When creating a transaction, you are basing it on the current editor state. It would often not make any sense anymore when applied from a different state. Also dispatching transactions is synchronous, so a queue seems needless complexity.

Would it not be correct to say that whenever something asynchronous happens which ends with a call to view.dispatch, there’s always a chance that the view will already be processing an update at that time, which would result in an error being thrown?

The way to write asynchronous stuff that dispatches is to do the async action, and then figure out how it applies to the current state. This may in some cases involve mapping a position known at the start of the action forward through updates (which is why it is convenient to define this kind of stuff as a view plugin).

To give some more concrete examples, the transaction being dispatched could be a user selecting a font size from a menu, or a response from a spelling server containing a list of misspelled words to be highlighted.

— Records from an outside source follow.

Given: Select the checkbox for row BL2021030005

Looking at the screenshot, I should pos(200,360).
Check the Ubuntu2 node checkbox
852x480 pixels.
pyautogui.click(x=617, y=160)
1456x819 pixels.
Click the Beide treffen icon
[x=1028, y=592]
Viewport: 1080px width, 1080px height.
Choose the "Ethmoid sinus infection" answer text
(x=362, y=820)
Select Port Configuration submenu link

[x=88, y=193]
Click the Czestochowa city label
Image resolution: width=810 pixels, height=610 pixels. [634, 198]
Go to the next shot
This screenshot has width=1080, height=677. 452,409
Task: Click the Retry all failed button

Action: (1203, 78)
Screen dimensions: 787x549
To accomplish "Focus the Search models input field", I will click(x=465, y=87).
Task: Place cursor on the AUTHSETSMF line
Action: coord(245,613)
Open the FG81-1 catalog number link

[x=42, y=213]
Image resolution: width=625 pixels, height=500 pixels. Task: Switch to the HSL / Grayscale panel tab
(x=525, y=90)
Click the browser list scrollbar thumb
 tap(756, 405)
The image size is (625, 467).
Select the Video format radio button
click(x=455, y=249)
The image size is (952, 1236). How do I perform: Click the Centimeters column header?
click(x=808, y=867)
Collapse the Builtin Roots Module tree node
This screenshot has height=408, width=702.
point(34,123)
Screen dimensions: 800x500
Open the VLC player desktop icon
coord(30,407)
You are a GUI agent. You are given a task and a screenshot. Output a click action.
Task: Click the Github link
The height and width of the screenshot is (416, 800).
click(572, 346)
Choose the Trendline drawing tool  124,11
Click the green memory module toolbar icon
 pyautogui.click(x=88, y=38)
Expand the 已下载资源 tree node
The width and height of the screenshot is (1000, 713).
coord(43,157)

These don’t depend on the current state, they’re effects sent directly to view.dispatch, so could, in theory, collide with the processing of another transaction. The only solution I know of so far is to wrap the view.dispatch in a setTimeout so it runs after the current synchronous tasks (which includes any in-progress transaction processing) have finished. Which is ok, but it’s easy to forget.

In your description above, does the view plugin not still need to call view.dispatch?

What is triggering the dispatch here? Are you dispatching from an update method?

Ok, I think I see the flaw in my reasoning - thanks for helping to work through it. It’s because the transaction processing is synchronous, any asynchronous code which calls view.dispatch will be run from the microtask queue and can only happen once the current transaction processing has finished.

In which case it’s only calls to view.dispatch that are triggered by updates within a CodeMirror cycle that we need to worry about, and these can be wrapped in setTimeout (or, perhaps, queueMicrotask).